By applying a CC-type license to the content, the BBC will enable individuals in the UK to download released content to their computers, share it, edit it and create new content. Commercial reuse of the content will not be allowed.
Professor Lawrence Lessig, chair of the Creative Commons project was clearly excited: “The announcement by the BBC of its intent to develop a Creative Archive has been the single most important event in getting people to understand the potential for digital creativity, and to see how such potential actually supports artists and artistic creativity.” He went to enthuse “If the vision proves a reality, Britain will become a centre for digital creativity, and will drive the many markets – in broadband deployment and technology – that digital creativity will support.”
Lessig has been invited by the BBC to be a permanent member of external consultative panel, which is wise because he is clearly at the centre of Creative Commons and politically wise in the BBC becoming closely associated with the whole movement. This announcement will also be a huge boost in profile for Creative Commons.

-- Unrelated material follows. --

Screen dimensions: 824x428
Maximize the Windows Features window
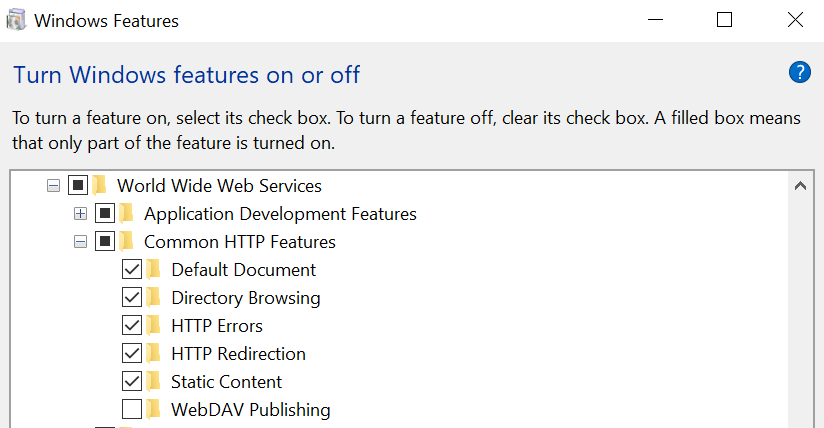click(725, 20)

Paul Gerhardt, Joint Director, BBC Creative Archive explains: “We want to work in partnership with other broadcasters and public sector organisations to create a public and legal domain of audio visual material for the benefit of everyone in the UK.” Those attending today’s meeting included Channel 4; the British Film Institute; the British Library; ITN; JISC; The National Archives; the Natural History Museum; the Museums, Libraries & Archives Council; senior figures from the independent production industry; BBC Worldwide. The BBC plans to keep those attending abreast of the project, while encouraging them to follow the same route to opening their own archives.
This news will give further hope to those who feel the BBC is a leading light in the usage and availability of content in a Digital Lifestyles world. Gerhardt added “We hope the BBC Creative Archive can establish a model for others to follow, providing material for the new generation of digital creatives and stimulating the growth of the creative culture in the UK.”